══ TEXTO PROPORCIONADO ══

Nos duele Miguel Uribe. Sentimos como nuestro el dolor de su familia. Admiramos la entereza con la que afrontaron una agonía que no se le desea a nadie. Pero nos duele más Colombia. El asesinato de Miguel Uribe Turbay es una herida profunda en nuestra democracia. No hablamos solo de su tragedia personal, que ya de por sí es desgarradora, sino también de cómo la confianza del país quedó rota, otra vez, en mil pedazos. Nuestro país ostenta el penoso y triste récord en el continente de tener el mayor número de candidatos presidenciales asesinados en las últimas décadas. Jaime Pardo Leal, Luis Carlos Galán, Carlos Pizarro, Bernardo Jaramillo, y ahora Miguel Uribe. Contra uno de México, otro de Brasil, y pare de contar.
Con la muerte del senador de 39 años, padre de familia y una prometedora figura política, Colombia revive uno de sus peores temores: que la política siga siendo un campo minado en el que la palabra no basta y las ideas se intentan callar con plomo. La imagen de Miguel, abatido por las balas en un acto de campaña el 7 de junio, quedó tatuada en la memoria del país.
Al dolor se suma el desasosiego que produce el comportamiento del presidente Gustavo Petro antes, durante y después de la tragedia. Ahí están sus decenas de mensajes en X contra el entonces senador Uribe. En el último, apenas dos días antes del ataque, lo acusó de ser “el nieto de un presidente que ordenó la tortura de 10.000 colombianos”. Días atrás, en plaza pública, había advertido que si no se votaba su consulta popular “iban a borrar a esos congresistas”. Y en mayo agitó la bandera de “guerra a muerte”, mientras lanzaba palabras como misiles contra el Congreso.

═══
══ MATERIAL PROPORCIONADO ══

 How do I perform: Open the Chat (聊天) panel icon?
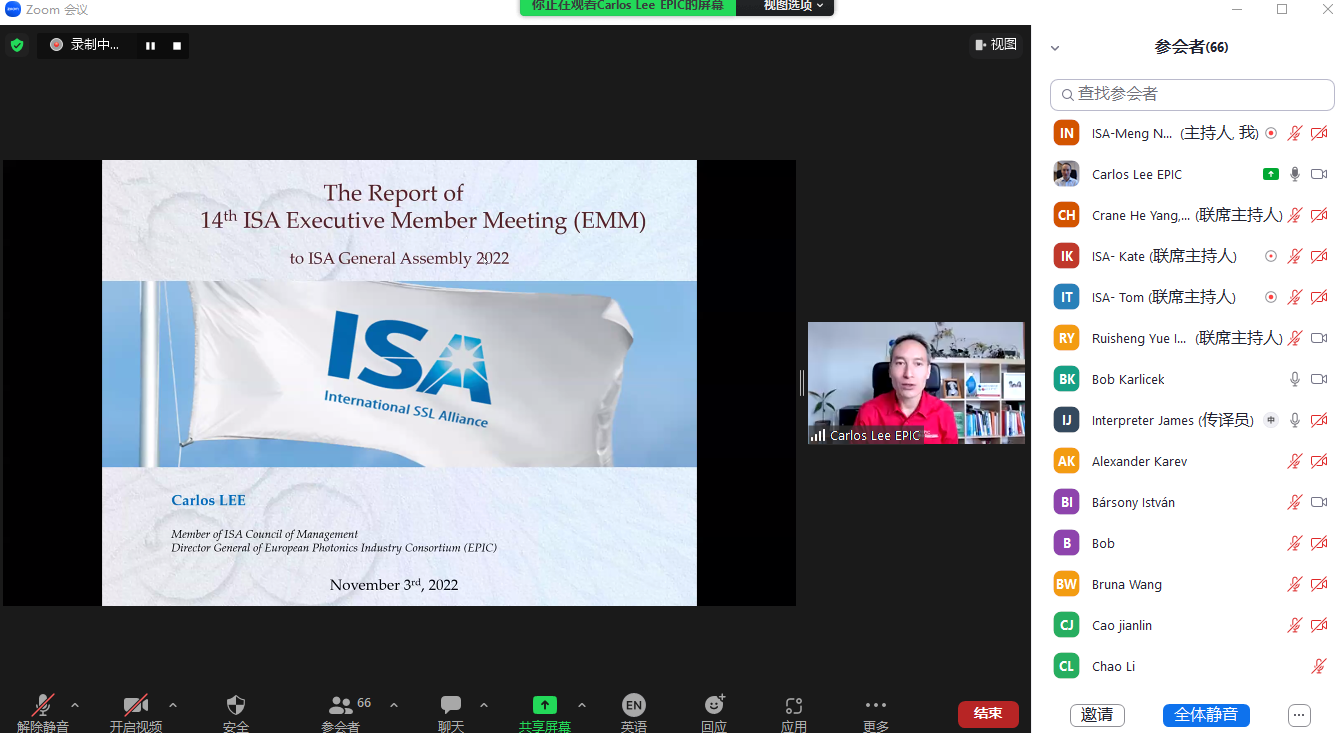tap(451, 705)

═══
══ MATERIAL PROPORCIONADO ══

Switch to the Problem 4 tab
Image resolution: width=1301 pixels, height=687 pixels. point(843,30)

═══

Copia completo y palabra por palabra el texto sobre el asesinato de Miguel Uribe Turbay.

Nos duele Miguel Uribe. Sentimos como nuestro el dolor de su familia. Admiramos la entereza con la que afrontaron una agonía que no se le desea a nadie. Pero nos duele más Colombia. El asesinato de Miguel Uribe Turbay es una herida profunda en nuestra democracia. No hablamos solo de su tragedia personal, que ya de por sí es desgarradora, sino también de cómo la confianza del país quedó rota, otra vez, en mil pedazos. Nuestro país ostenta el penoso y triste récord en el continente de tener el mayor número de candidatos presidenciales asesinados en las últimas décadas. Jaime Pardo Leal, Luis Carlos Galán, Carlos Pizarro, Bernardo Jaramillo, y ahora Miguel Uribe. Contra uno de México, otro de Brasil, y pare de contar.
Con la muerte del senador de 39 años, padre de familia y una prometedora figura política, Colombia revive uno de sus peores temores: que la política siga siendo un campo minado en el que la palabra no basta y las ideas se intentan callar con plomo. La imagen de Miguel, abatido por las balas en un acto de campaña el 7 de junio, quedó tatuada en la memoria del país.
Al dolor se suma el desasosiego que produce el comportamiento del presidente Gustavo Petro antes, durante y después de la tragedia. Ahí están sus decenas de mensajes en X contra el entonces senador Uribe. En el último, apenas dos días antes del ataque, lo acusó de ser “el nieto de un presidente que ordenó la tortura de 10.000 colombianos”. Días atrás, en plaza pública, había advertido que si no se votaba su consulta popular “iban a borrar a esos congresistas”. Y en mayo agitó la bandera de “guerra a muerte”, mientras lanzaba palabras como misiles contra el Congreso.